Evaluation of the pilot data and the cognitive interviews found that the SOC coding look-up option had potential to generate better quality data and was generally found to be user-friendly. The approach was therefore retained for the main stage of data collection, with respondents and interviewers being routed to the open question variant if they could not find a suitable code. The SIC coding look-up was found to be less successful and so was not retained for the main stage. The paper will also evaluate the quality of the occupational data collected in the main stage
3. Self-identification of occupation in web-surveys: respondents’ choice between autosuggest and search tree
Dr Kea Tijdens (University of Amsterdam / AIAS)
Most surveys use an open-ended question to measure occupation, followed by office coding. This is expensive and time-consuming, and some texts can be coded only highly aggregated or not at all. Alternatively, in web-surveys or during the interview respondents can self-identify their occupation from a large database of coded occupational titles. For the coding quality the size of the database is important, given that a national labour market easily has 10,000’s of job titles. The paper details the database.
For many years, the worldwide WageIndicator websites on work and wages apply this self-identification method. In its Salary Check web-visitors can identify their occupation and view the related salaries. In its web survey respondents are asked to self-identify their occupation. Both applications use the same multilingual database of approximately 1,600 occupational titles, all coded ISCO08 at five digits. Users can navigate the database by means of a 3-level search tree or by autosuggest (text string matching), using an API (Application Programming Interface).
To explore the use of the autosuggest versus the search tree for desk top and mobile use, we studied the meta data of the occupation API in the Dutch WageIndicator web survey from 26 June – 3 Nov 2016. In this datafile each click and each character in autosuggest is registered, resulting in 18 448 records from 2994 respondents. One in four uses a mobile device (25.6%), mobile users use less often search tree (Chisq 57.37, sign .000). Two in three start using the search tree (66.9%).
Do respondents go back and forth in the search tree? 2004 respondents started the search tree, 3% dropped out with one or two clicks, while 54% found their occupation in three clicks and 15% went back and forth one time and 28% went back and forth more than once.

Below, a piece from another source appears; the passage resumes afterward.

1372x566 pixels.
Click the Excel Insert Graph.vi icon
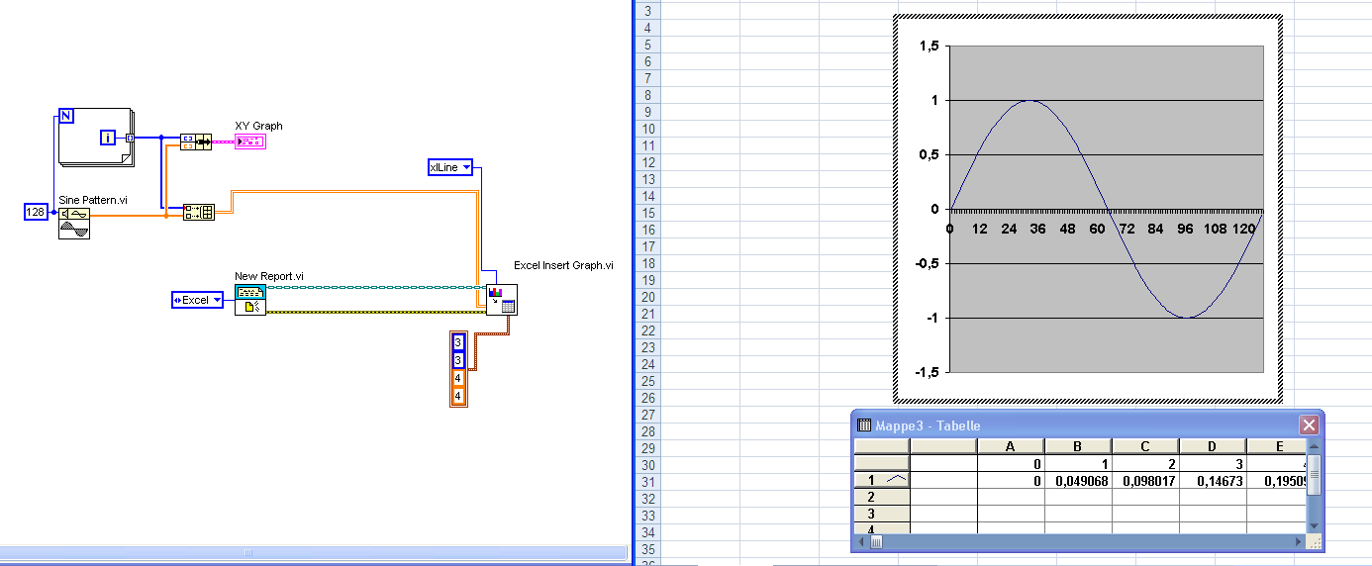pos(502,299)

Does response time differ across the groups? After controlling for drop outs and outliers (0.1 - 360 seconds), response times of 2817 respondents were analysed. Mean response time is equal for autosugggest and search tree (39 sec.), but median response time is larger for search tree than for autosugggest (24 versus 16 sec.).
Which respondents drop out? 5% of respondents drop out when they self-identify their occupation. No significance difference was found neither between mobile and non-mobile users nor between search tree and autosuggest users. Search tree users are more likely to drop out after five clicks. Autosuggest users are more likely to drop out after typing 20 characters.